Feb. 16, 2015 - 12:16 By KH디지털2
Hyundai Motor Group's multi-trillion won land acquisition in southern Seoul has been recognized as part of its business investment, making it eligible for tax benefits, the government said Monday.

According to the Ministry of Strategy and Finance, land that the world's fifth largest automotive conglomerate pledged to buy for 10.55 trillion won ($9.63 billion) in September 2014, can be classified as corporate office building space.

The money used to buy land for commercial purposes and the construction of office towers, convention centers and showrooms by companies is exempt from the newly introduced corporate income recirculation tax.

Hyundai Motor said earlier this year it wants to build a 571-meter-tall, 115-story office building at the site that could become South Korea's tallest skyscraper. Building the office, as well as other facilities, is expected to cost several trillion won.

The conglomerate said it wants to complete all related paperwork by late 2016 so it can start construction.

The exact size of the tax benefits cannot be determined at present, but Hyundai, which is in consultation with Seoul city authorities, may be hoping to get tax benefits on up to 90 percent of the 9.49 trillion won it has to pay for the land this year. This can translate into an upwards of 800 billion won less taxes being paid to the state.

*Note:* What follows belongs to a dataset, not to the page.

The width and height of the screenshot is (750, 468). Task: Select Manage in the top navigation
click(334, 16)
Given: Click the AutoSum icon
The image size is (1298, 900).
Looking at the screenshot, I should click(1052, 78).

"The government as a rule does not comment on specific companies and examines all cases individually, but the land bought from Korea Electric Power Corp. can be viewed as being a business acquisition that is linked to Hyundai Motor Group," said Choi Young-rok, director-general of the ministry's tax policy bureau.

The recirculation tax that will slap dues on companies for a certain percentage of net earnings that are not invested and withheld is designed to get businesses to spend more on new equipment, business-related transportation assets, and building or refurbishing new office buildings and factories. Such measures can fuel economic growth and help employment.

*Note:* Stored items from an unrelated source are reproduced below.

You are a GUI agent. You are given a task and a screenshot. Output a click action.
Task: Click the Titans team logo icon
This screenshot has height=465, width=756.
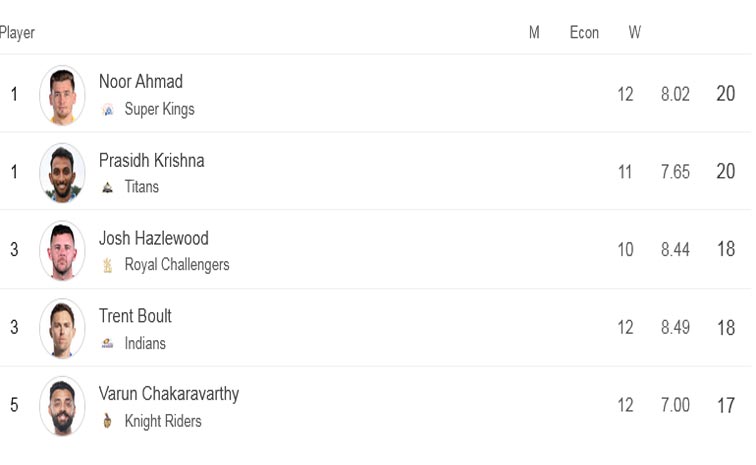click(108, 187)
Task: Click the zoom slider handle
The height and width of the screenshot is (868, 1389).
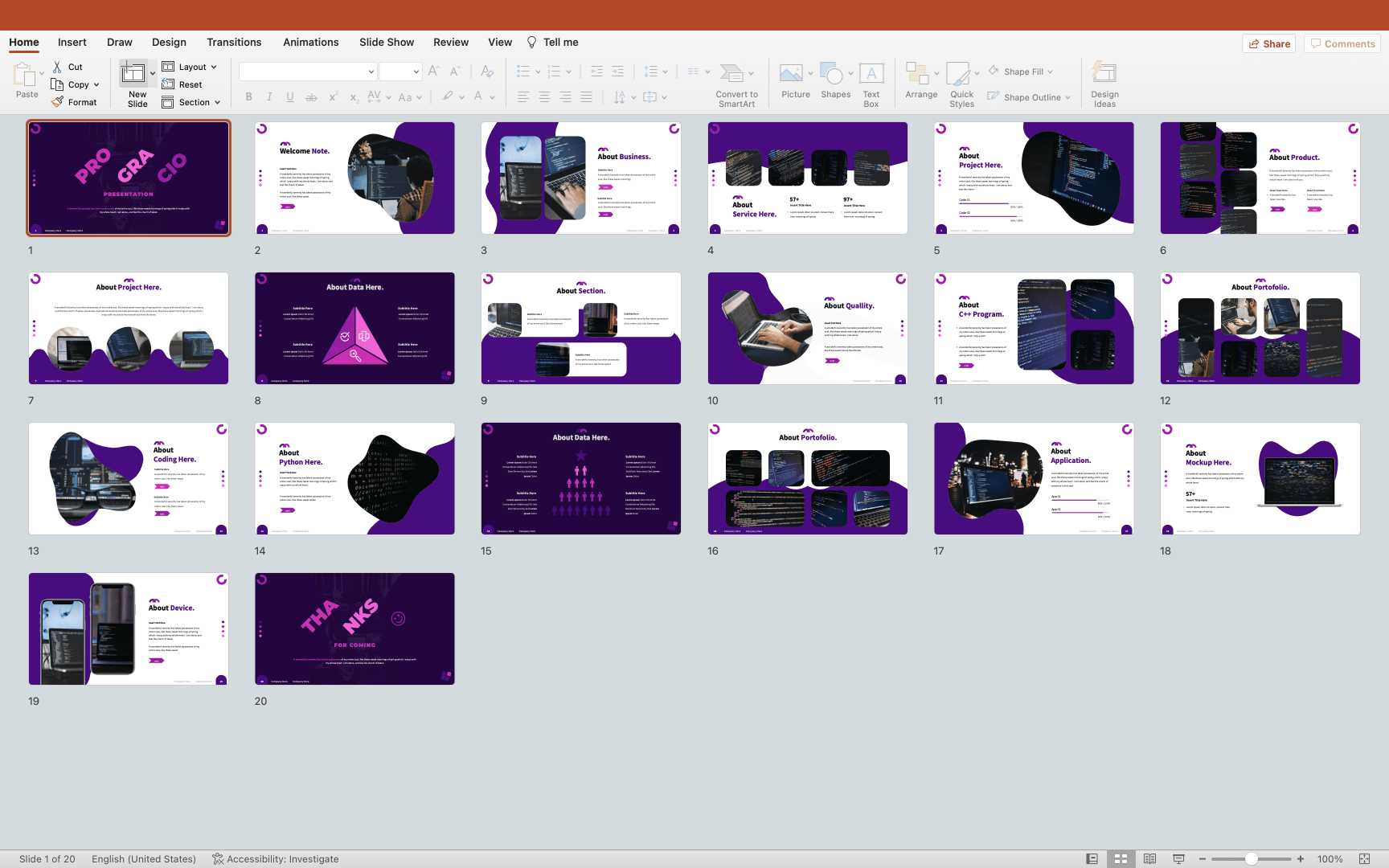Action: point(1252,859)
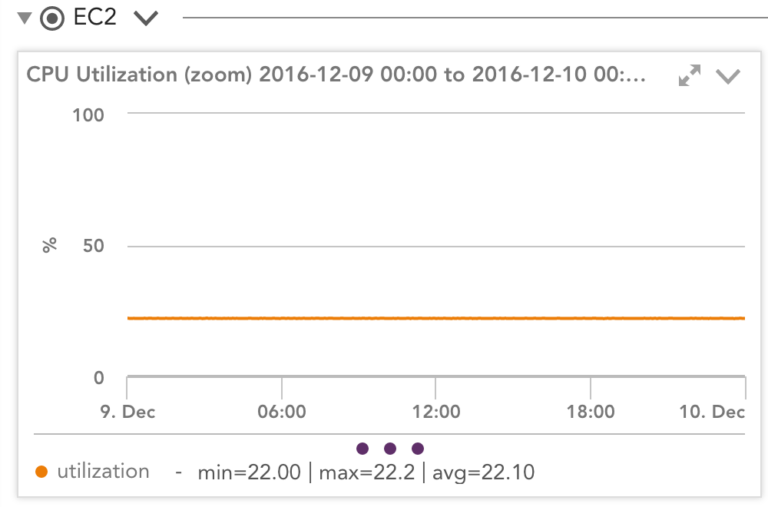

Sales facilities, warehouses, corporate headquarters and even personnel training facilities are all deemed as being business buildings.

The tax scheme also encourages companies to raise salaries and dividend payments to shareholders that can spur spending.

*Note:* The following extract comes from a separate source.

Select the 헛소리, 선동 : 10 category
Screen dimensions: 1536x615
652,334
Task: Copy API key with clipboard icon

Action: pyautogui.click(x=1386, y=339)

The official said that any convention centers used by Hyundai can be viewed as part of a business building. In regards to whether or not a hotel will be viewed as part of Hyundai's operations, Choi said if South Korea's second-largest business conglomerate includes hotel operations within its article of association, it can be considered a business investment.

He, however, said Hyundai's initial plans to possibly build and operate a department store and art gallery at the site may require more examination, hinting that such facilities may not be viewed as a business investment exempt from taxation.

The official said under the rules, a companies making investment must use at least 90 percent of the land for itself to get tax benefits. All excess land that exceeds three times the actual space where the office building will be built on will be taxed.

Under the government's plan, Hyundai and other companies that buy land for business must start construction on the year they acquire the land or in the following year. Hyundai agreed to make the final payment around September.

A waiver of up to two years can be given if time is needed to get administrative permission in such areas as the environment, traffic impact and land alteration.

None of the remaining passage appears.